안녕하세요 대학원생인 것님! 저는 경남 소재 고등학교에 다니고 있는 한 학생입니다. 최근 pcr에 관심이 생겨서 여러 영상을 찾아보던 중, 몇 달 전에 올리신 ’primer design'영상을 보고 공부를 했었는데요, 몇 가지 궁금증이 생겨서 가장 최근 동영상에 댓글을 남기게 되었습니다. (제일 확인이 용이하실 것 같아서요! ㅎㅎ ) 1) 제가 몇 달 전에 lambda, human genome dna를 pcr하고, 그 dna를 전기영동하는 실험을 학교에서 했었는데, 아무래도 너무 많은 시간을 소요하긴 학생 입장에서 부담이다보니 키트를 사용해서 했었습니다! (제 기억상 바이오세상 키트였던 것 같아요). 그런데 프라이머 디자인을 공부하다보니, 키트로 실험을 했을때와 달리 아예 처음부터 시작하는 경우의 전체적 흐름이 잘 그려지지 않아서요..! 제가 생각했을 때의 순서는 ‘(1) 연구 대상의 dna 채취 -> (2) 그 대상의 염기서열 알아내기 -> (3) primer 디자인하기 -> (4) pcr 하기 -> (5) 전기영동으로 결과 확인하기’ 인 것 같은데 -(1)에서 (2)로 넘어가는 과정은 프로그램이나 특정 기구를 사용해서 염기서열들을 쫘라락 알아내는건가요? -(3) primer을 디자인하고 난 이후에는 그 primer을 어떻게 만드나요? (실험에 사용하기 위해서 내 손안에 획득하는 방법..?이라고 해야할까요? ) -(4)번 과정에서는 키트로 실험할 때 처럼 작은 tube 안에 template DNA, primer, dNTP등의 부품들을 다 넣어주고, 그 tube를 pcr기구에 넣어주면, 그 기구는 온도 조절만 해주는 건가요? 제가 인터넷에 검색해보았는데 dNTP가 작은 튜브 안에 액체? 처럼 담겨 있던데 그 안에 수많은 염기 부품들이 다 들어있고 그것들을 사용하는건가요? 질문이 너무 많죠 ㅜㅜ 학교 선생님들께도 여쭤봤는데 확답을 못듣기도 했고, 학교가 공사중이라 과학실을 사용할 수 없어 답답하네요.. 단순히 의학도가 되고 싶은 고등학생의 질문이니 너무 오랜 시간을 들여서 대답 안해주셔도 돼요,,! 혹시나 하는 마음에 말씀드립니다 늘 영상 잘 보고 있습니당 특히 계대배양이나 ELISA, dna chip은 본격적인 실험 전에 몇 십번씩 돌려본 것 같아요 ㅋㅋㅋ ㅜㅜ 늘 감사드리고 영상 제작하시느라 수고 많으십니다 ㅜㅜ 감사해요!

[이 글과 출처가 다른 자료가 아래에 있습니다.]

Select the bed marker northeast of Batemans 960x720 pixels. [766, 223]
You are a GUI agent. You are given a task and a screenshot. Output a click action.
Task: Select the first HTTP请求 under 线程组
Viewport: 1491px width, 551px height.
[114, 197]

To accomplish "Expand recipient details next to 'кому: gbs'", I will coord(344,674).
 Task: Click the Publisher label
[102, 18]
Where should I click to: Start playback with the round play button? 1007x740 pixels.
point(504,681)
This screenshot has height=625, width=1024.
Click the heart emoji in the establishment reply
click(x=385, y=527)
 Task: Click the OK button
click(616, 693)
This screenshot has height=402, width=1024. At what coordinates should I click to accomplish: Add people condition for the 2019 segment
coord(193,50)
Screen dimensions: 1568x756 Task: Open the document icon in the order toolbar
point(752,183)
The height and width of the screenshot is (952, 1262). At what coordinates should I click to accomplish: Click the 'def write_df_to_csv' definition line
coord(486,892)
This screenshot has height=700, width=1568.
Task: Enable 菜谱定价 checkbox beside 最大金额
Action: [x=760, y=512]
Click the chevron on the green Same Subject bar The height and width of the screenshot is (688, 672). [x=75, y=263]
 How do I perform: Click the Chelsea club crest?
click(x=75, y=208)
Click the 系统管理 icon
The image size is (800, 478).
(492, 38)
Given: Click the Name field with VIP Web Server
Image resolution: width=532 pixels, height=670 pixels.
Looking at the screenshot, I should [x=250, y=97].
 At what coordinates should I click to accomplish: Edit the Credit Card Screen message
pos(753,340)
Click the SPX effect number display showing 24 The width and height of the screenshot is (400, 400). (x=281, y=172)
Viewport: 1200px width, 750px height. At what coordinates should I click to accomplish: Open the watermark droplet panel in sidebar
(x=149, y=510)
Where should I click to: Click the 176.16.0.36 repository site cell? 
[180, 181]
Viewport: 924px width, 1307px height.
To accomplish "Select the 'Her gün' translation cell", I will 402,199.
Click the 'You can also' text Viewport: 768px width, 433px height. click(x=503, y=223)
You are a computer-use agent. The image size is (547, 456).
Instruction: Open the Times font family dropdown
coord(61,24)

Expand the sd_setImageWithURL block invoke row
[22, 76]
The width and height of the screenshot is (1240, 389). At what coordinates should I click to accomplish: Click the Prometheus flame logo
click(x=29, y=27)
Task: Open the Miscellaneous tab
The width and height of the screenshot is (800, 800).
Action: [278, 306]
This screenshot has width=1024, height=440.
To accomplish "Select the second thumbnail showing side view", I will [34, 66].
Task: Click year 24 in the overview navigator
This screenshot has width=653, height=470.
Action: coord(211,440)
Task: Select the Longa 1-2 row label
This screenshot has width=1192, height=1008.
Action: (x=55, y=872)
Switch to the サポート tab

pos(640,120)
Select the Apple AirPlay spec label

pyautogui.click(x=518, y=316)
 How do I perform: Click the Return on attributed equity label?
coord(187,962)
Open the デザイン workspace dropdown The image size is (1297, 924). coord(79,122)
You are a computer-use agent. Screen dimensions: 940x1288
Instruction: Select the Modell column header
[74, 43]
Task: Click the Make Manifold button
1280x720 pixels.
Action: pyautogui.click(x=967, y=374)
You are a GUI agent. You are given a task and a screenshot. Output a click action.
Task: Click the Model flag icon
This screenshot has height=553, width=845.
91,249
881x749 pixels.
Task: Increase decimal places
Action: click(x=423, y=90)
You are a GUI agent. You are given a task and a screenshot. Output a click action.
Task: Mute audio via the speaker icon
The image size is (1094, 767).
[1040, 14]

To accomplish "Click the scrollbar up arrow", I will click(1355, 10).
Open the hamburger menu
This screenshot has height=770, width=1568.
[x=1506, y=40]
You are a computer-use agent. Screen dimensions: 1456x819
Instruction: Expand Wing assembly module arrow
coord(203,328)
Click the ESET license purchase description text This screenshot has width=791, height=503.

@@예진-z3i 안녕하세요 예진님! 차근차근 답변 드리겠습니다! 우선 (1)에서 (2)로 넘어가는 과정에 대해서 대답 드리자면, 염기서열을 알아내는 과정을 'sequencing [시퀀싱]'이라고 합니다. 말씀하신 것처럼 직접 DNA를 채취해서 시퀀싱을 돌려볼 수도 있지만, 이미 대부분 생물의 유전자는 전세계 누군가가 시퀀싱을 이미 돌렸을 가능성이 높습니다. 그 시퀀싱 결과들은 NCBI에 모두 업로드 되어있고 누구나 접근, 열람이 가능합니다. 그래서 염기서열 시퀀싱은 1) 회사에 외주 문의, 2) 직접 장비와 시약을 가지고 시퀀싱, 3) 인터넷에서 염기서열 검색, 이 3가지 방법으로 알아낼 수 있죠. 보통 장비와 시약을 유지하는데 어마어마한 돈이 들기 때문에 1), 3)의 방법을 주로 이용합니다. ☺️
@@예진-z3i 참고로 시퀀싱 방법은 Sanger sequencing 또는 next generation sequencing (NGS)을 검색해보시면 원리와 과정을 잘 보실 수 있으실 거에요 ㅎㅎ 그리고 primer를 만드는 방법 또한 보통은 코스모진텍, 바이오니어 같은 회사들에 외주를 맡기는 것이 일반적입니다. 시약과 장비를 직접 운용하는 것보다 돈과 시간을 훨씬 절약할 수 있거든요 ㅎㅎ 보통 20 mer 프라이머 1개 기준 1만원, 영업일 기준 3일 내 배송 정도 합니다. 직접 시험관으로 만들 수 있지만, 그 방법과 원리를 알고 싶으시다면 'primer synthesization'을 검색해보시면 됩니다.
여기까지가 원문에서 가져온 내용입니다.